▸ EXTRACTED INFORMATION

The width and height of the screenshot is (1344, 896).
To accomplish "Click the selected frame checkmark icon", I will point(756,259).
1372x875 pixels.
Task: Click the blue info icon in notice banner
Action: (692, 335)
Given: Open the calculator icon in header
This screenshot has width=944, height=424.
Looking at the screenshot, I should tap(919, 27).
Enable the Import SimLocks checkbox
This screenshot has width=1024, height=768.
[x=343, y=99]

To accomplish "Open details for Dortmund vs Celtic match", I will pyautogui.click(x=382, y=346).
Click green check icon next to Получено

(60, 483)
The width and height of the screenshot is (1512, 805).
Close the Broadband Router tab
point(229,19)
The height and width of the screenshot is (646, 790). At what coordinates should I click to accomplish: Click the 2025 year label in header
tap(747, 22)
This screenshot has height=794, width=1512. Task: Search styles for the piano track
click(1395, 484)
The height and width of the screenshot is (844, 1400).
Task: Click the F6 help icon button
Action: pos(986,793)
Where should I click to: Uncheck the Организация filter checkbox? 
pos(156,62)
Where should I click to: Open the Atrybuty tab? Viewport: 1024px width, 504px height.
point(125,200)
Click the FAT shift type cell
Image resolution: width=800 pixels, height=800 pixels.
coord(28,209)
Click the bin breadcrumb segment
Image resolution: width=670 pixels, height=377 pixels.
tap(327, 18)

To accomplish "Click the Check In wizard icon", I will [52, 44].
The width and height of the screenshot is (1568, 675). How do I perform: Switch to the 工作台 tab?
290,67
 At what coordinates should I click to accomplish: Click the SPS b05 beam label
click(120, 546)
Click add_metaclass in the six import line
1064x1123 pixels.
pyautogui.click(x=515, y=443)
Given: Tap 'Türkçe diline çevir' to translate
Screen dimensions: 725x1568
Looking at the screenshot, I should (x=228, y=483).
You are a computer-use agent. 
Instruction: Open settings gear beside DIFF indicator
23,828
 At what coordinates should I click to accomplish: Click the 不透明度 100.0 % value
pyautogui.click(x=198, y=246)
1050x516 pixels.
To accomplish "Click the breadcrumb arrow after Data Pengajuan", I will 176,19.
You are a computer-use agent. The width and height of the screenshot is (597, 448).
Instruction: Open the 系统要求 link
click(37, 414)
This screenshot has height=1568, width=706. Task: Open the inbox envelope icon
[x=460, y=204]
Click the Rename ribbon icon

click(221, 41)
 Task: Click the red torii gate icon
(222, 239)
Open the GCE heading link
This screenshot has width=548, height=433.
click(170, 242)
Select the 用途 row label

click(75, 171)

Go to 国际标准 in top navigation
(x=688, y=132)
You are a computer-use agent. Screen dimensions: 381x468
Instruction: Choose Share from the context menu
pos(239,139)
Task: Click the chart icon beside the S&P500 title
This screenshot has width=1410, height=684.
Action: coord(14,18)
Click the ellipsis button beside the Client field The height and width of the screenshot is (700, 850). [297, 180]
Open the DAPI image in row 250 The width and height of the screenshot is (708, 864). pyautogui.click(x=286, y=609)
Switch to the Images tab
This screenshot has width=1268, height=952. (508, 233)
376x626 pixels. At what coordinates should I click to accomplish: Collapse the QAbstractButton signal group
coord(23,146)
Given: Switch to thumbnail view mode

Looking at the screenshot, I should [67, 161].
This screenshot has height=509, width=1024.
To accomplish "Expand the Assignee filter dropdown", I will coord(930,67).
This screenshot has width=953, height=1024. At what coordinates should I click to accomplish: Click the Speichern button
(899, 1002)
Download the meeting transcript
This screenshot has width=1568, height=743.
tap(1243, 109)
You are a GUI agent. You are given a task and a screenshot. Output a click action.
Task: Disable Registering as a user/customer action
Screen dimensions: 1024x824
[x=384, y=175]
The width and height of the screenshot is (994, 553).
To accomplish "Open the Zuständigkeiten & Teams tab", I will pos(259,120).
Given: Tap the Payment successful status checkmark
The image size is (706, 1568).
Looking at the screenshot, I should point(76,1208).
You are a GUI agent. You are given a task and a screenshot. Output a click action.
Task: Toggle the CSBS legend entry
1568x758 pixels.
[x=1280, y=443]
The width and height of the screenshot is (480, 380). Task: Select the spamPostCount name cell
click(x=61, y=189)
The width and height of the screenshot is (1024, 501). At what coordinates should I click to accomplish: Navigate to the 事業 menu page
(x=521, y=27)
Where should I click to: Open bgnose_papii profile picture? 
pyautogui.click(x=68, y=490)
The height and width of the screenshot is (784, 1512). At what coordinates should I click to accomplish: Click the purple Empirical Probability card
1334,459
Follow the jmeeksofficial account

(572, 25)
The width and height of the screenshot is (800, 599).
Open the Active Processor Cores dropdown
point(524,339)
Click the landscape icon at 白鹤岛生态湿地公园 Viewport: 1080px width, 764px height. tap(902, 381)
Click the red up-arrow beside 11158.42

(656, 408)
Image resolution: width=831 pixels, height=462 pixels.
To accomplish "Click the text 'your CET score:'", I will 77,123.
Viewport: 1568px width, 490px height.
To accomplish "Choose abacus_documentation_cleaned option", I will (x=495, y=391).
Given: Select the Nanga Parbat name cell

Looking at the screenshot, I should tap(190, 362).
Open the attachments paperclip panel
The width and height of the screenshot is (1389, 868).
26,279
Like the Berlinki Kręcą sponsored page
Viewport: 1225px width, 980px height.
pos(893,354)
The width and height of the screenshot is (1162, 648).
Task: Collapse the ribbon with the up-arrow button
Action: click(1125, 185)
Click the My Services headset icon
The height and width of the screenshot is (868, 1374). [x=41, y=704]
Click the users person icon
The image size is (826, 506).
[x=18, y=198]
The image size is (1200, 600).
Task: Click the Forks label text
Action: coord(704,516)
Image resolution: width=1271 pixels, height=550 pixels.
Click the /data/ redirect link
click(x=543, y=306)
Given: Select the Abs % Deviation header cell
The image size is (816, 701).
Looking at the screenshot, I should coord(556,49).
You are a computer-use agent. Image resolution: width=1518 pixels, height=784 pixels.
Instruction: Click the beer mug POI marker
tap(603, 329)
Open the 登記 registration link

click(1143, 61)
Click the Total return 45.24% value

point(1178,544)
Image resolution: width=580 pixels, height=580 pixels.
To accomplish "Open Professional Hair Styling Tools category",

▸ YOUR TASK
All entries above must be reproduced without a single change.

▸ RESULT BELOW
The width and height of the screenshot is (1344, 896).
To accomplish "Click the selected frame checkmark icon", I will point(756,259).
1372x875 pixels.
Task: Click the blue info icon in notice banner
Action: (692, 335)
Given: Open the calculator icon in header
This screenshot has width=944, height=424.
Looking at the screenshot, I should tap(919, 27).
Enable the Import SimLocks checkbox
This screenshot has width=1024, height=768.
[x=343, y=99]

To accomplish "Open details for Dortmund vs Celtic match", I will pyautogui.click(x=382, y=346).
Click green check icon next to Получено

(60, 483)
The width and height of the screenshot is (1512, 805).
Close the Broadband Router tab
point(229,19)
The height and width of the screenshot is (646, 790). At what coordinates should I click to accomplish: Click the 2025 year label in header
tap(747, 22)
This screenshot has height=794, width=1512. Task: Search styles for the piano track
click(1395, 484)
The height and width of the screenshot is (844, 1400).
Task: Click the F6 help icon button
Action: pos(986,793)
Where should I click to: Uncheck the Организация filter checkbox? 
pos(156,62)
Where should I click to: Open the Atrybuty tab? Viewport: 1024px width, 504px height.
point(125,200)
Click the FAT shift type cell
Image resolution: width=800 pixels, height=800 pixels.
coord(28,209)
Click the bin breadcrumb segment
Image resolution: width=670 pixels, height=377 pixels.
tap(327, 18)

To accomplish "Click the Check In wizard icon", I will [52, 44].
The width and height of the screenshot is (1568, 675). How do I perform: Switch to the 工作台 tab?
290,67
 At what coordinates should I click to accomplish: Click the SPS b05 beam label
click(120, 546)
Click add_metaclass in the six import line
1064x1123 pixels.
pyautogui.click(x=515, y=443)
Given: Tap 'Türkçe diline çevir' to translate
Screen dimensions: 725x1568
Looking at the screenshot, I should (x=228, y=483).
You are a computer-use agent. 
Instruction: Open settings gear beside DIFF indicator
23,828
 At what coordinates should I click to accomplish: Click the 不透明度 100.0 % value
pyautogui.click(x=198, y=246)
1050x516 pixels.
To accomplish "Click the breadcrumb arrow after Data Pengajuan", I will 176,19.
You are a computer-use agent. The width and height of the screenshot is (597, 448).
Instruction: Open the 系统要求 link
click(37, 414)
This screenshot has height=1568, width=706. Task: Open the inbox envelope icon
[x=460, y=204]
Click the Rename ribbon icon

click(221, 41)
 Task: Click the red torii gate icon
(222, 239)
Open the GCE heading link
This screenshot has width=548, height=433.
click(170, 242)
Select the 用途 row label

click(75, 171)

Go to 国际标准 in top navigation
(x=688, y=132)
You are a computer-use agent. Screen dimensions: 381x468
Instruction: Choose Share from the context menu
pos(239,139)
Task: Click the chart icon beside the S&P500 title
This screenshot has width=1410, height=684.
Action: coord(14,18)
Click the ellipsis button beside the Client field The height and width of the screenshot is (700, 850). [297, 180]
Open the DAPI image in row 250 The width and height of the screenshot is (708, 864). pyautogui.click(x=286, y=609)
Switch to the Images tab
This screenshot has width=1268, height=952. (508, 233)
376x626 pixels. At what coordinates should I click to accomplish: Collapse the QAbstractButton signal group
coord(23,146)
Given: Switch to thumbnail view mode

Looking at the screenshot, I should [67, 161].
This screenshot has height=509, width=1024.
To accomplish "Expand the Assignee filter dropdown", I will coord(930,67).
This screenshot has width=953, height=1024. At what coordinates should I click to accomplish: Click the Speichern button
(899, 1002)
Download the meeting transcript
This screenshot has width=1568, height=743.
tap(1243, 109)
You are a GUI agent. You are given a task and a screenshot. Output a click action.
Task: Disable Registering as a user/customer action
Screen dimensions: 1024x824
[x=384, y=175]
The width and height of the screenshot is (994, 553).
To accomplish "Open the Zuständigkeiten & Teams tab", I will pos(259,120).
Given: Tap the Payment successful status checkmark
The image size is (706, 1568).
Looking at the screenshot, I should point(76,1208).
You are a GUI agent. You are given a task and a screenshot. Output a click action.
Task: Toggle the CSBS legend entry
1568x758 pixels.
[x=1280, y=443]
The width and height of the screenshot is (480, 380). Task: Select the spamPostCount name cell
click(x=61, y=189)
The width and height of the screenshot is (1024, 501). At what coordinates should I click to accomplish: Navigate to the 事業 menu page
(x=521, y=27)
Where should I click to: Open bgnose_papii profile picture? 
pyautogui.click(x=68, y=490)
The height and width of the screenshot is (784, 1512). At what coordinates should I click to accomplish: Click the purple Empirical Probability card
1334,459
Follow the jmeeksofficial account

(572, 25)
The width and height of the screenshot is (800, 599).
Open the Active Processor Cores dropdown
point(524,339)
Click the landscape icon at 白鹤岛生态湿地公园 Viewport: 1080px width, 764px height. tap(902, 381)
Click the red up-arrow beside 11158.42

(656, 408)
Image resolution: width=831 pixels, height=462 pixels.
To accomplish "Click the text 'your CET score:'", I will 77,123.
Viewport: 1568px width, 490px height.
To accomplish "Choose abacus_documentation_cleaned option", I will (x=495, y=391).
Given: Select the Nanga Parbat name cell

Looking at the screenshot, I should tap(190, 362).
Open the attachments paperclip panel
The width and height of the screenshot is (1389, 868).
26,279
Like the Berlinki Kręcą sponsored page
Viewport: 1225px width, 980px height.
pos(893,354)
The width and height of the screenshot is (1162, 648).
Task: Collapse the ribbon with the up-arrow button
Action: click(1125, 185)
Click the My Services headset icon
The height and width of the screenshot is (868, 1374). [x=41, y=704]
Click the users person icon
The image size is (826, 506).
[x=18, y=198]
The image size is (1200, 600).
Task: Click the Forks label text
Action: coord(704,516)
Image resolution: width=1271 pixels, height=550 pixels.
Click the /data/ redirect link
click(x=543, y=306)
Given: Select the Abs % Deviation header cell
The image size is (816, 701).
Looking at the screenshot, I should coord(556,49).
You are a computer-use agent. Image resolution: width=1518 pixels, height=784 pixels.
Instruction: Click the beer mug POI marker
tap(603, 329)
Open the 登記 registration link

click(1143, 61)
Click the Total return 45.24% value

point(1178,544)
Image resolution: width=580 pixels, height=580 pixels.
To accomplish "Open Professional Hair Styling Tools category",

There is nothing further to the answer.